Wien (pts050/04.11.2004/21:45) Heute steht fest: Der wirtschaftliche Sprung nach vorn - festgeschrieben beim EU-Gipfel in Lissabon vor vier Jahren - wird Europa nicht gelingen. Es spricht wenig dafür, dass die EU die selbst gesteckten Ziele bis 2010 erreichen kann - befürchtet man im Österreichischen Gewerbeverein (ÖGV).

Die Gründe sind leicht nach vollziehbar:

+ Für die meisten EU-Bürger ist das Lissabon-Projekt noch immer ein gut gehütetes Geheimnis - ohne sie läuft aber gar nichts!

+ Der EU-Kommission ebenso wie den meisten Mitgliedstaaten fehlt es am Willen und an der notwendigen Kraft, um die Lissabon-Erklärung im Wege umfassender Reformen auch umzusetzen.

+ Es mangelt an bindenden Fristen, bis zu der alle einschlägigen Richtlinien durch die Mitgliedstaaten umgesetzt sein müssen. Österreich ist hier ein Musterbeispiel an schlechtem Verhalten, wies der ÖGV erst wieder vor Kurzem nach: Die am 30. Juli 1998 in Kraft getretene EU-Richtlinie über den rechtlichen Schutz biotechnologischer Erfindungen hätte bis 30. Juli 2000 in nationales Recht umgesetzt werden müssen. Es geht dabei um läppische fünf Seiten Text und die minimale Anpassung von 17 Paragrafen. Bis heute ist diese Umsetzung nicht geschehen.

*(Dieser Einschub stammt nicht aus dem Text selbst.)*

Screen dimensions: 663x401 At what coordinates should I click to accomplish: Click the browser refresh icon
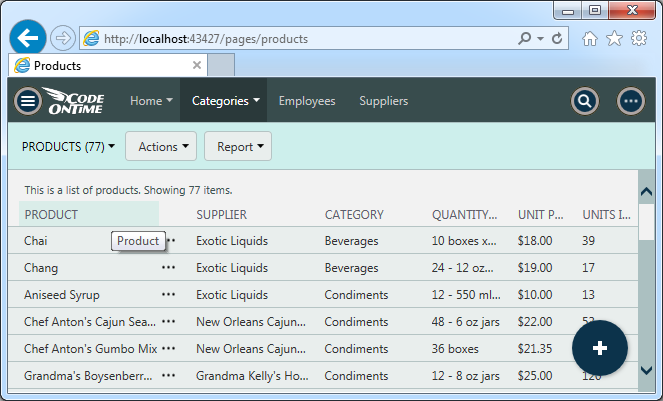pos(558,39)
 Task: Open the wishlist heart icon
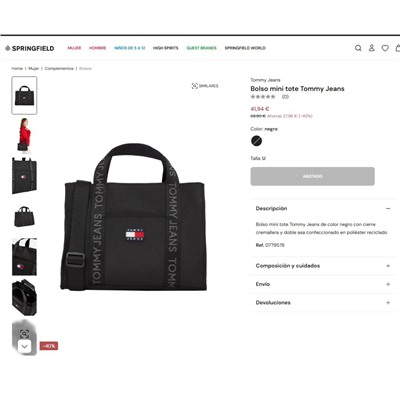385,48
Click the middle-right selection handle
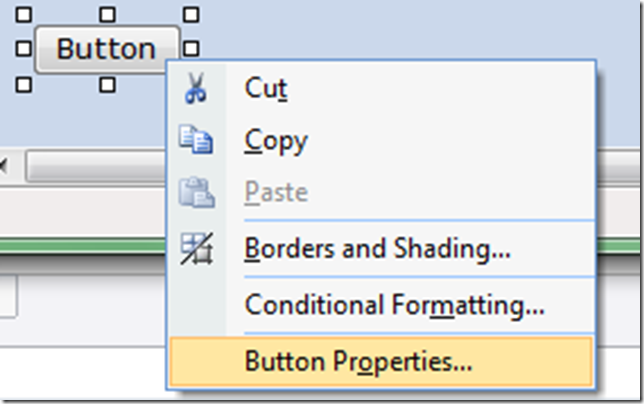Image resolution: width=644 pixels, height=404 pixels. click(x=192, y=48)
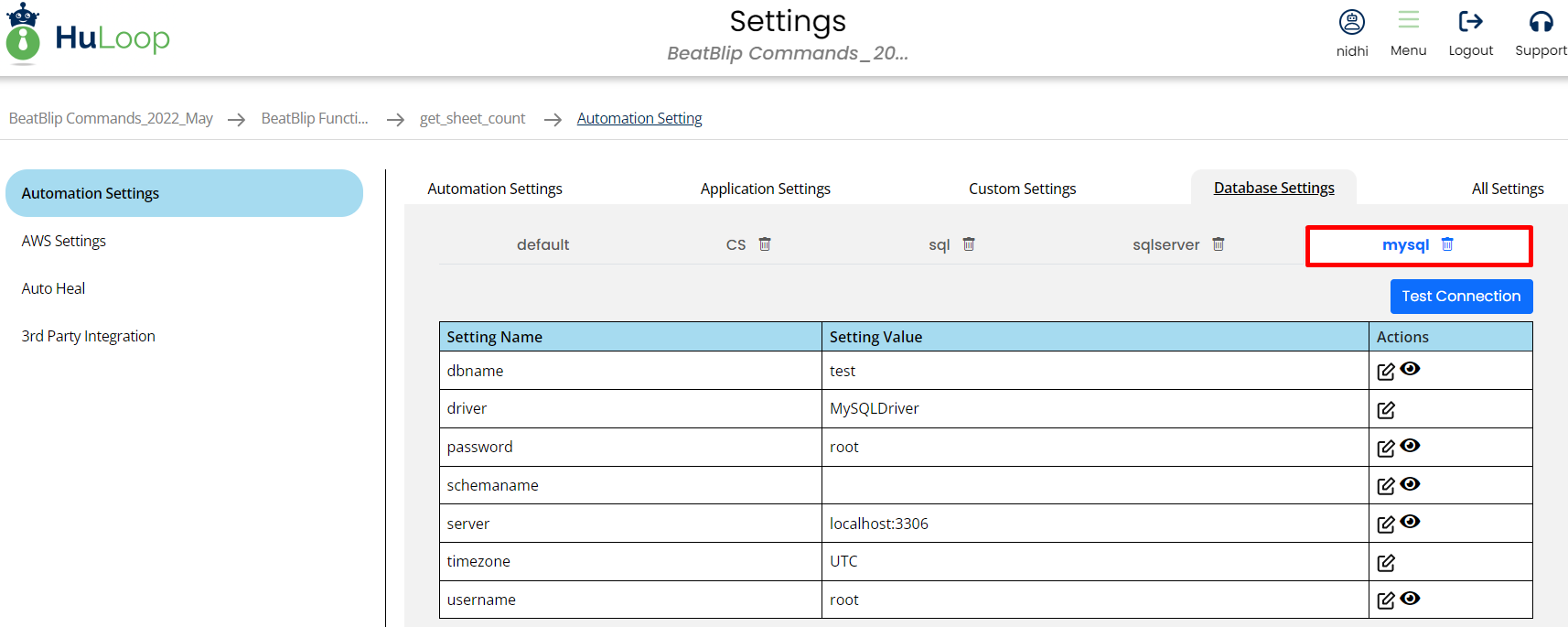This screenshot has height=627, width=1568.
Task: Show the username value with eye icon
Action: click(x=1410, y=599)
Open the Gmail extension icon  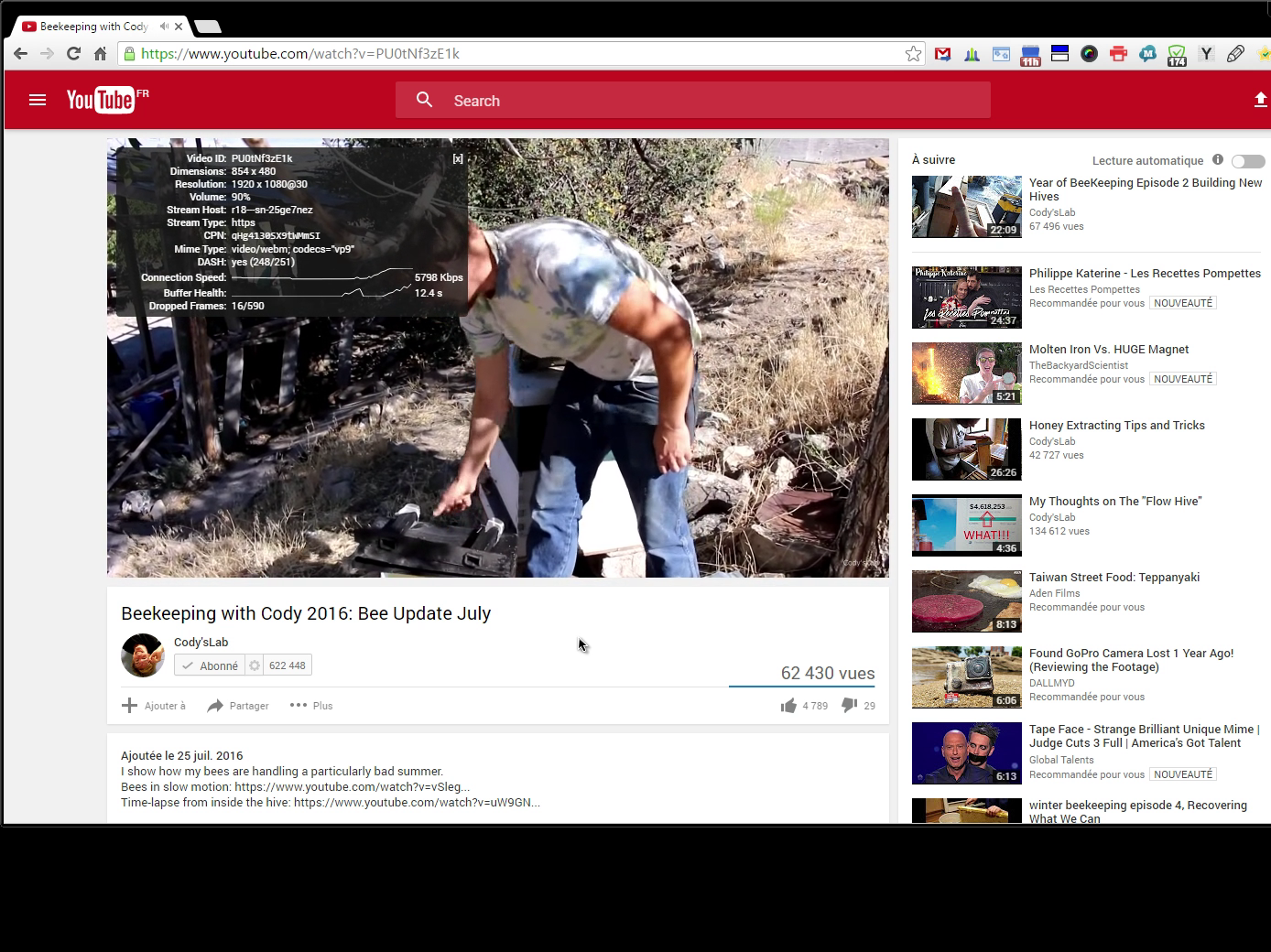pos(942,54)
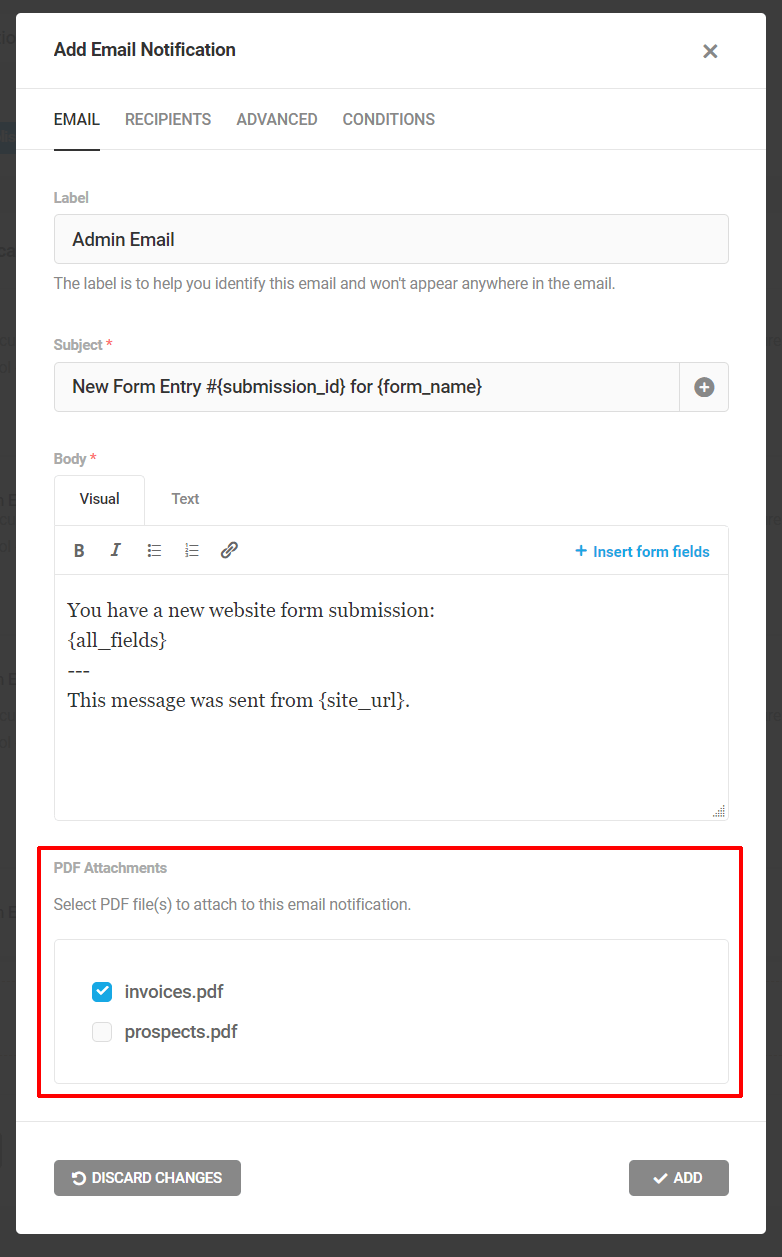The image size is (782, 1257).
Task: Open the ADVANCED tab
Action: coord(277,119)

+ Es fehlt auch insbesondere an einer umfassenden Durchforstung der bestehenden EU-Regulierung und einer sorgfältigen, systematischen Folgenabschätzung bei allen künftigen Regulierungen. Und von letzteren sind noch zahlreiche zu erwarten!

+ Es mangelt an einer drastischen Beschleunigung und Vereinfachung von Unternehmensgründungen.

+ Die Schaffung besserer Rahmenbedingungen zur Förderung von Risiko- und Eigenkapital sowie ein modernes Insolvenzrecht lässt auf sich warten.

Die grundlegende Ratio von Lissabon ist gültiger denn je: Keine europäische Nation kann auf sich allein gestellt im weltweiten Wettbewerb erfolgreich agieren. Jeder Schritt eines EU-Mitgliedstaates zu mehr Wachstum und Wettbewerbsstärke gewinnt an Durchschlagskraft, wenn er mit anderen Mitgliedstaaten abgestimmt ist. Je besser es der EU insgesamt gelingt, Wissensentwicklung und Marktöffnung voranzutreiben, desto wettbewerbsfähiger wird die Volkswirtschaft jedes einzelnen Mitgliedstaats. Die Lissabon-Strategie als ein Bündel von sich gegenseitig beeinflussenden und verstärkenden Reformen bleibt die überzeugendste Antwort Europas auf die Herausforderung der Globalisierung.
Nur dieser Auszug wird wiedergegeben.